JEFFERSON CITY, Mo. • Missouri Gov. Jay Nixon signed a measure Thursday capping some damage awards in medical malpractices cases, three years after the state's Supreme Court struck down similar limits as unconstitutional.
"This bipartisan legislation protects patients by making sure that significant financial restitution can be sought in cases of medical malpractice, while also helping to attract and retain health care providers in our state," said Nixon in a statement.
Noneconomic damages, such as pain and suffering, would be capped at $400,000 in most medical personal injury cases. Measurable economic damages, such as medical costs resulting from the injury and lost wages, would not be subject to the limits.
For "catastrophic" cases defined in the bill, including paralysis, loss of vision and brain injury, the cap would be $700,000. The bill also doubles the existing cap in wrongful death cases from $350,000 to $700,000.
In July 2012, the Missouri Supreme Court ruled that a 2005 law imposing a flat $350,000 limit on noneconomic damages in medical malpractice cases was unconstitutional. It said the limits violated the right to a jury trial that had existed under common law when Missouri's first constitution was adopted in 1820.

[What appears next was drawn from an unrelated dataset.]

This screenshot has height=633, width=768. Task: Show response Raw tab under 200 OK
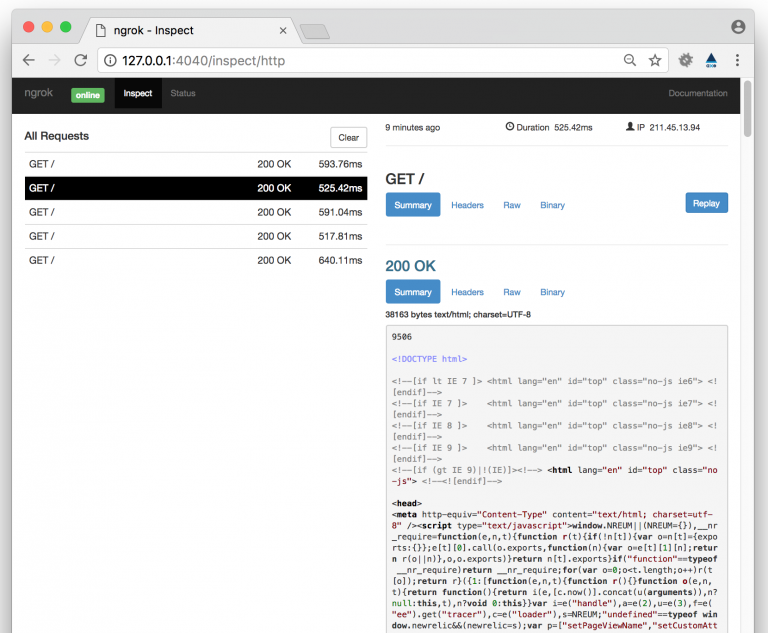click(512, 292)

By specifying in this year's legislation that medical malpractice cases are a statutory and not a common law cause of action, lawmakers said they believe the new caps will be backed by the courts.
Opponents argue that limiting how much money people can receive only further hurts patients who have already been damaged by a doctor's actions and could allow repeat offenders to keep practicing without facing meaningful consequences for their actions. House Minority Leader Rep. Jacob Hummel, D-St. Louis, opposes caps because he said juries should be able to make those decisions rather than bureaucrats in Jefferson City.
"I don't think you should put a dollar figure on a person's life," he said.
Limits have failed in previous years in the face of staunch Democratic opposition. This year, Democratic senators decided not to block the legislation after an agreement allowing higher caps in some cases and the inclusion of a yearly 1.7 percent increase on the limits.
Supporters of the legislation include hospitals and doctors' groups. They have warned that insurance costs could spike, lawsuits will increase and doctors will take their practices elsewhere without caps.
Missouri State Medical Association lobbyist Jeff Howell said earlier this year that the costs for insuring hospitals against medical malpractice lawsuits have increased when there are no caps — sometimes to unsustainable levels. He said that may not be reflected yet in rates because the market takes time to adjust to the potentially unlimited lawsuit awards.